Concernant les principales contraintes à revoir pour accélérer le développement de l’énergie solaire dans le pays, et compte tenu des nombreux projets que cet acteur du secteur a mis en place à Maurice et à Rodrigues, ainsi que de ses investissements significatifs dans une dynamique à long terme, le directeur général de Corexsolar International estime qu’«il y a effectivement besoin d’avoir une vision plus claire et détaillée du plan stratégique en ce qui concerne le renouvelable à Maurice, pour les prochaines années. Cela, afin de nous conforter dans les investissements présents et futurs pour poursuivre la dynamique des développements des énergies à Maurice». Franck Rivas considère que le plan stratégique viendrait renforcer la confiance des investisseurs et consolider les projets en cours.

Alors que le solaire capte une grande part de l’attention dans la stratégie énergétique nationale, l’autre pilier mentionné dans le Budget 2025- 2026 est la biomasse. Gregory Bathfield, CEO d’Alteo Energy Ltd – Alteo Milling Ltd, affirme qu’Alteo salue la volonté du gouvernement de positionner l’énergie verte comme un pilier de croissance stratégique. Acteur engagé dans la transition énergétique du pays, il est présent à la fois dans le solaire — à travers la ferme photovoltaïque Helios Beau Champ à Ernest Florent en partenariat avec Qair— et dans la biomasse, notamment via l’utilisation de la bagasse et des pailles de canne issues de leurs opérations sucrières.

Le CEO souligne l’importance de diversifier les sources d’énergie renouvelable, tout en attirant l’attention sur les défis spécifiques liés à la biomasse. «Nous sommes convaincus que le solaire et la biomasse peuvent effectivement être deux piliers de la transition énergétique du pays. Cependant, plusieurs contraintes majeures devront être levées pour que cette transition soit effective. Si la bagasse reste une ressource locale clé, la production de biomasse à partir de bois (woodchips) nécessite une meilleure rentabilité économique. À ce jour, le tarif de Rs 3,50/kWh ne permet pas aux projets de plantation de biomasse d’être viables. Une révision de ce tarif est indispensable pour stimuler les investissements dans ce segment.»

Par ailleurs, indique-t-il, «Maurice ne dispose pas de ressources suffisantes pour produire localement toute la biomasse nécessaire à la substitution complète du charbon. Comme pour le charbon aujourd’hui, une partie devra être importée. Cela pose des défis logistiques complexes, ainsi qu’un coût d’importation bien supérieur à celui des combustibles fossiles. Le développement de cette chaîne d’approvisionnement — de la production locale à l’importation sécurisée — devra donc être un élément déterminant du succès de la stratégie nationale.» Gregory Bathfield soutient qu’Alteo reste engagé à contribuer activement à cette transformation, dans une logique de durabilité, de sécurité énergétique et de souveraineté environnementale.

◆ ◆ ◆ ◆ ◆ ◆ ◆

__CONSIGNE__. Recopiez le passage du texte sur la transition énergétique à Maurice qui commence par « Concernant les principales » et va jusqu'à « projets en cours. », en substituant « bailleurs de fonds » à « investisseurs ». Le matériel qui vient ensuite est sans rapport avec le texte sur la transition énergétique à Maurice.

__DONNÉES FOURNIES__.
◆ ◆ ◆ ◆ ◆ ◆ ◆

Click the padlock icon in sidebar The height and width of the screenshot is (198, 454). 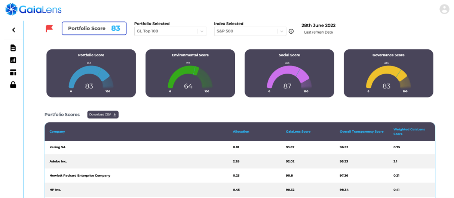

◆ ◆ ◆ ◆ ◆ ◆ ◆

__EXERCICE CORRIGÉ__.
Concernant les principales contraintes à revoir pour accélérer le développement de l’énergie solaire dans le pays, et compte tenu des nombreux projets que cet acteur du secteur a mis en place à Maurice et à Rodrigues, ainsi que de ses investissements significatifs dans une dynamique à long terme, le directeur général de Corexsolar International estime qu’«il y a effectivement besoin d’avoir une vision plus claire et détaillée du plan stratégique en ce qui concerne le renouvelable à Maurice, pour les prochaines années. Cela, afin de nous conforter dans les investissements présents et futurs pour poursuivre la dynamique des développements des énergies à Maurice». Franck Rivas considère que le plan stratégique viendrait renforcer la confiance des bailleurs de fonds et consolider les projets en cours.